**What to work on:**
Please return each record below exactly, with nothing left out.

Stored records:
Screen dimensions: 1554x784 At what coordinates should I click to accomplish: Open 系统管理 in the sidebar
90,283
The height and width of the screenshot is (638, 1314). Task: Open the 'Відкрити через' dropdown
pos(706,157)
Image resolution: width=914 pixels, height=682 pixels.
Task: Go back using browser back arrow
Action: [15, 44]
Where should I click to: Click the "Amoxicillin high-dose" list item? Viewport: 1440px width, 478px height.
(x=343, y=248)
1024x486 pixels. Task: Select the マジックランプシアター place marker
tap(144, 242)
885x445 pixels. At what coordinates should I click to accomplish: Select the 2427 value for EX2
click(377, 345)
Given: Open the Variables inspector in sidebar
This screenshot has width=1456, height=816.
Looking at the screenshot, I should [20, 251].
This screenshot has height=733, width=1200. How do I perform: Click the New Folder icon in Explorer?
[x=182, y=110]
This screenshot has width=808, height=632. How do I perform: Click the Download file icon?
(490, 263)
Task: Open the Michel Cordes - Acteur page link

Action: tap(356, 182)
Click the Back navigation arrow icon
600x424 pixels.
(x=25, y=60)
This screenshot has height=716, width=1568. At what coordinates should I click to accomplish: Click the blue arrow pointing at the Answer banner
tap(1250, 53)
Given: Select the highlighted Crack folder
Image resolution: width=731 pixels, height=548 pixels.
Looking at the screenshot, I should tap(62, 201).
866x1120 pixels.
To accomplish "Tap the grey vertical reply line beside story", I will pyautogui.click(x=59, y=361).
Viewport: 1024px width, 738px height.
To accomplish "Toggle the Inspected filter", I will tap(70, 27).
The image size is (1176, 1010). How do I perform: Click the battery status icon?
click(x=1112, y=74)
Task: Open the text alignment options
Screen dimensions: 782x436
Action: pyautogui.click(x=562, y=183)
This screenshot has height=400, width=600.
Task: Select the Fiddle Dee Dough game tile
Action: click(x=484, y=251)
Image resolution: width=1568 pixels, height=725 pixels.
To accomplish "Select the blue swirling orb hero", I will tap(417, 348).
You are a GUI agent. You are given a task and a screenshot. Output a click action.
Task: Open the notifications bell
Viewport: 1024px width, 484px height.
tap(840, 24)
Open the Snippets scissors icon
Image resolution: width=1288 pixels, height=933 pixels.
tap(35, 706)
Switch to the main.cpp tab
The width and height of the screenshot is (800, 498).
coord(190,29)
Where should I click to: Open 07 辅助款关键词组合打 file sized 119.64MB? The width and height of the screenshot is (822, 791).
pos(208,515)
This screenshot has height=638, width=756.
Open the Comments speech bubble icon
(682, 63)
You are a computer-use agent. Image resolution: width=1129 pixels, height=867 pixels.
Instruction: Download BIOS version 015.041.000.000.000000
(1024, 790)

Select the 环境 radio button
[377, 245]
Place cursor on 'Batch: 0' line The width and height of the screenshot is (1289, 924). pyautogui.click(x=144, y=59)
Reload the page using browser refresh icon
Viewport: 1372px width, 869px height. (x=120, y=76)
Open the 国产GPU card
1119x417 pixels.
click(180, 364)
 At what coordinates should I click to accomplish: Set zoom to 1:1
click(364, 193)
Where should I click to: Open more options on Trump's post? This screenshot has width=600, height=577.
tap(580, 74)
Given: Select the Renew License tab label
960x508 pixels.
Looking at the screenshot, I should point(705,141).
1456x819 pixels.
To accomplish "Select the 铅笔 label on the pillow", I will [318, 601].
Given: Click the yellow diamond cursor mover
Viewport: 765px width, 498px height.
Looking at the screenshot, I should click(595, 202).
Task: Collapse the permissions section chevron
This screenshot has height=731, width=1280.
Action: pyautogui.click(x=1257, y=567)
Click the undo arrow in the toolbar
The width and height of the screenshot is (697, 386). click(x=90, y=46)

**Task result:**
Screen dimensions: 1554x784 At what coordinates should I click to accomplish: Open 系统管理 in the sidebar
90,283
The height and width of the screenshot is (638, 1314). Task: Open the 'Відкрити через' dropdown
pos(706,157)
Image resolution: width=914 pixels, height=682 pixels.
Task: Go back using browser back arrow
Action: [15, 44]
Where should I click to: Click the "Amoxicillin high-dose" list item? Viewport: 1440px width, 478px height.
(x=343, y=248)
1024x486 pixels. Task: Select the マジックランプシアター place marker
tap(144, 242)
885x445 pixels. At what coordinates should I click to accomplish: Select the 2427 value for EX2
click(377, 345)
Given: Open the Variables inspector in sidebar
This screenshot has width=1456, height=816.
Looking at the screenshot, I should [20, 251].
This screenshot has height=733, width=1200. How do I perform: Click the New Folder icon in Explorer?
[x=182, y=110]
This screenshot has width=808, height=632. How do I perform: Click the Download file icon?
(490, 263)
Task: Open the Michel Cordes - Acteur page link

Action: tap(356, 182)
Click the Back navigation arrow icon
600x424 pixels.
(x=25, y=60)
This screenshot has height=716, width=1568. At what coordinates should I click to accomplish: Click the blue arrow pointing at the Answer banner
tap(1250, 53)
Given: Select the highlighted Crack folder
Image resolution: width=731 pixels, height=548 pixels.
Looking at the screenshot, I should tap(62, 201).
866x1120 pixels.
To accomplish "Tap the grey vertical reply line beside story", I will pyautogui.click(x=59, y=361).
Viewport: 1024px width, 738px height.
To accomplish "Toggle the Inspected filter", I will tap(70, 27).
The image size is (1176, 1010). How do I perform: Click the battery status icon?
click(x=1112, y=74)
Task: Open the text alignment options
Screen dimensions: 782x436
Action: pyautogui.click(x=562, y=183)
This screenshot has height=400, width=600.
Task: Select the Fiddle Dee Dough game tile
Action: click(x=484, y=251)
Image resolution: width=1568 pixels, height=725 pixels.
To accomplish "Select the blue swirling orb hero", I will tap(417, 348).
You are a GUI agent. You are given a task and a screenshot. Output a click action.
Task: Open the notifications bell
Viewport: 1024px width, 484px height.
tap(840, 24)
Open the Snippets scissors icon
Image resolution: width=1288 pixels, height=933 pixels.
tap(35, 706)
Switch to the main.cpp tab
The width and height of the screenshot is (800, 498).
coord(190,29)
Where should I click to: Open 07 辅助款关键词组合打 file sized 119.64MB? The width and height of the screenshot is (822, 791).
pos(208,515)
This screenshot has height=638, width=756.
Open the Comments speech bubble icon
(682, 63)
You are a computer-use agent. Image resolution: width=1129 pixels, height=867 pixels.
Instruction: Download BIOS version 015.041.000.000.000000
(1024, 790)

Select the 环境 radio button
[377, 245]
Place cursor on 'Batch: 0' line The width and height of the screenshot is (1289, 924). pyautogui.click(x=144, y=59)
Reload the page using browser refresh icon
Viewport: 1372px width, 869px height. (x=120, y=76)
Open the 国产GPU card
1119x417 pixels.
click(180, 364)
 At what coordinates should I click to accomplish: Set zoom to 1:1
click(364, 193)
Where should I click to: Open more options on Trump's post? This screenshot has width=600, height=577.
tap(580, 74)
Given: Select the Renew License tab label
960x508 pixels.
Looking at the screenshot, I should point(705,141).
1456x819 pixels.
To accomplish "Select the 铅笔 label on the pillow", I will [318, 601].
Given: Click the yellow diamond cursor mover
Viewport: 765px width, 498px height.
Looking at the screenshot, I should click(595, 202).
Task: Collapse the permissions section chevron
This screenshot has height=731, width=1280.
Action: pyautogui.click(x=1257, y=567)
Click the undo arrow in the toolbar
The width and height of the screenshot is (697, 386). click(x=90, y=46)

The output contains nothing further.